Future-Past Cities: How 20th Century Cinema Envisioned Today's Cities


Haciömeroğlu T. N.

CPUD'22 VII. International Online Conference on City Planning and Urban Design, 01 Nisan 2022, ss.11-16

  • Yayın Türü: Bildiri / Tam Metin Bildiri
  • Sayfa Sayıları: ss.11-16
  • Eskişehir Osmangazi Üniversitesi Adresli: Evet

Özet

 ABSTRACT

Even though we have not lived through the first quarter of the 21st century yet, it already seems to create major

shifts in the history of humanity due to worldwide political, economic, technological, and climate changes. These

constant changes in the new millennium affect everything at an unstoppable speed, including the cities. Many

different factors cause the transformation of a city. Unless there is a major destructive event like a war or a

disaster, understanding the changes in the city and answering the question of the effectiveness of the city

planning and execution takes a long time. Fortunately, the cinema is a great platform to create and transform

cities reasonably quickly. Cinema is the ultimate source for creative and experimental works for cities and

architecture. Besides disasters and wars, cinema creates whole cities based on ideologies, technological

developments, major climate changes, unseen invasions, etc.

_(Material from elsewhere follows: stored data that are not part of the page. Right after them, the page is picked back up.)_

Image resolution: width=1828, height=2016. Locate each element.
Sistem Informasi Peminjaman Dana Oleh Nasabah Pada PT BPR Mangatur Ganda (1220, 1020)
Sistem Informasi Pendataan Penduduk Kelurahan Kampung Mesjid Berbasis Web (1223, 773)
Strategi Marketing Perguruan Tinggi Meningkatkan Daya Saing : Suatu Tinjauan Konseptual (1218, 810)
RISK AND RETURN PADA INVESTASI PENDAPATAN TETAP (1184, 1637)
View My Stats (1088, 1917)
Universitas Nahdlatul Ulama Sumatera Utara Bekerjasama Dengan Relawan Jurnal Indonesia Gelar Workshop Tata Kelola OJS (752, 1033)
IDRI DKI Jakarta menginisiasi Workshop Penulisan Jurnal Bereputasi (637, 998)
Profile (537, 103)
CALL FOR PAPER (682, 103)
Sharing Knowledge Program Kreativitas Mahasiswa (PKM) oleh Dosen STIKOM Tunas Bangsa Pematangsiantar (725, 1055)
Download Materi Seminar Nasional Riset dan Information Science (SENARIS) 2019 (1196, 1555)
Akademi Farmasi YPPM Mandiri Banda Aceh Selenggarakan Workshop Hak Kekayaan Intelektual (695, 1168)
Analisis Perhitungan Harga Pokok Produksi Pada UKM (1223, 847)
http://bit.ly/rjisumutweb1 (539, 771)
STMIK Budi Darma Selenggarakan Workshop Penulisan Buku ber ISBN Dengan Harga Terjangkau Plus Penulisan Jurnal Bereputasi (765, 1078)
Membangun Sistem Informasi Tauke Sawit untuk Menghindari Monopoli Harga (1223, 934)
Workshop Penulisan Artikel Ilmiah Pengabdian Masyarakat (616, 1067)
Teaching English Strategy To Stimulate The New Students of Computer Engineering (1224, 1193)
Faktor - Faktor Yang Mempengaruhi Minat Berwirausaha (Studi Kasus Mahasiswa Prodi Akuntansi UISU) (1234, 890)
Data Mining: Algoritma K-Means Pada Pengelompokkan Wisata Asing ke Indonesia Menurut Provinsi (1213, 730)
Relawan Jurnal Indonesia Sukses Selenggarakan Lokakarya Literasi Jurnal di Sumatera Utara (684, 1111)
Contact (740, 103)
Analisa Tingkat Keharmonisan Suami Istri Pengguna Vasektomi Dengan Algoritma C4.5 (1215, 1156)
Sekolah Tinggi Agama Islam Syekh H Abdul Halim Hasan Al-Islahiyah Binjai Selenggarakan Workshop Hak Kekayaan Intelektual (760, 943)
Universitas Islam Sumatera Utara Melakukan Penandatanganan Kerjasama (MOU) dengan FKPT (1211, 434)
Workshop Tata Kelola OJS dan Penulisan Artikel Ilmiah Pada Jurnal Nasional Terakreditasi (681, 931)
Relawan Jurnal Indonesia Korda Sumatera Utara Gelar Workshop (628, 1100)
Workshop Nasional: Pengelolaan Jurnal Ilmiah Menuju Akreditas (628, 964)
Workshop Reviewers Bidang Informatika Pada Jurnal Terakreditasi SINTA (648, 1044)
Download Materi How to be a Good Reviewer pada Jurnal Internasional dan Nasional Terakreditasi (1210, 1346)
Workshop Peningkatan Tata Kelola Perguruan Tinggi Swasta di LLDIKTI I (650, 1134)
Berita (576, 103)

This paper aims to study science fiction movies produced in the 20th century but set in the late 20th early 21st

centuries and analyse how different factors such as ideology, economy, climate change, and social shifts affect

and transform the city of “today”. More than ten movies such as Just Imagine (1930) set in the

1980s, Metropolis (1927) set in 2026s, Soylent Green (1973) set in 2022s, Escape From New York (1981) set in

1997s, 1984 (the book is written in 1948, published in 1949 and the first adapted movie was produced in 1956)

set in 1984, Brazil (1985) set in somewhere in 20th century in its own words and similarly Equilibrium (2002) set

in a not so far future, are selected based on their production and future projection dates and narratives relation

to the city.

The study on the narratives of these movies reveals the backstories and factors that cause the significant

transformations in the cities, such as nuclear wars, changes in ideologies, sudden and prolonged epidemics and

pandemics, economic decline, climate change, social injustice, uncontrolled growth of human population, massproduction

and mass-consumer cultures. Finally, these factors are cross-examined with the city forms, dynamics

of the cities, and daily life shown in the movies. Then a comparative analysis is done between imaginary “today

or near future” cities and real cities of today. In the end, results show several worryingly accurate predictions

that envision the cities in catastrophic scenarios in the near future.